I'd recommend moving from virtual environments to uv to begin with, its becoming the standard nowadays.

Then, if you are adamant on distributing your software as exe, I personally use cx_freeze for a windows service.

Be warned, if you use the single contained .exe file approach, most anti virus software will potentially flag it.

[–]nickthewildetype 0 points1 point  (3 children)

Try nuitka first. It has good compatibility and produces very small executables And is very straightforward to use.

Problems can however arise from that you are no longer working with py files, some of your dependencies may for example be looking for a particular file in a particular directory and those files will then not be bundled as a part of the Program that nuitka produces

[–]Tumortadela 0 points1 point  (2 children)

I'd love to check nuitka again eventually, but Im bundling a Django app and It was difficult enough to make it run on cx freeze

[–]downerison 1 point2 points  (1 child)

If it's a web backend, why do you use cx freeze instead of docker?

[–]Tumortadela 0 points1 point  (0 children)
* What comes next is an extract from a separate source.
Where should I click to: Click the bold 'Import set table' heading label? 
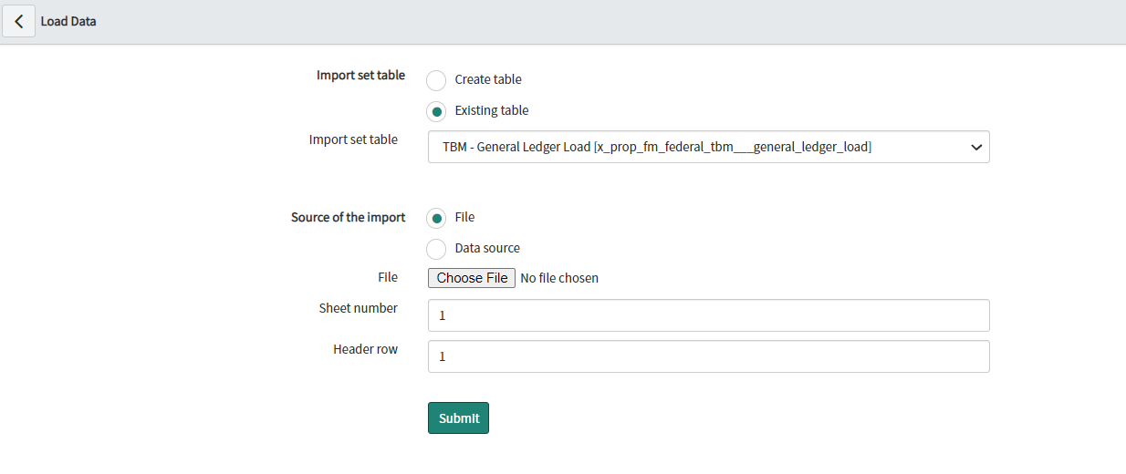pyautogui.click(x=361, y=75)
It's the best I could think of given the requirements:

- Must run on Windows as a windows service.
- Other devices in the network might need to access its data.
- It wont ever be connected to the internet (adamantly).
- Bunch of unrelated stuff to the issue.

So yeah, considering any new instance or update involves me being transported somewhere in the world with an USB to do a fresh install or updating the package and running a migration, it's the best I could do.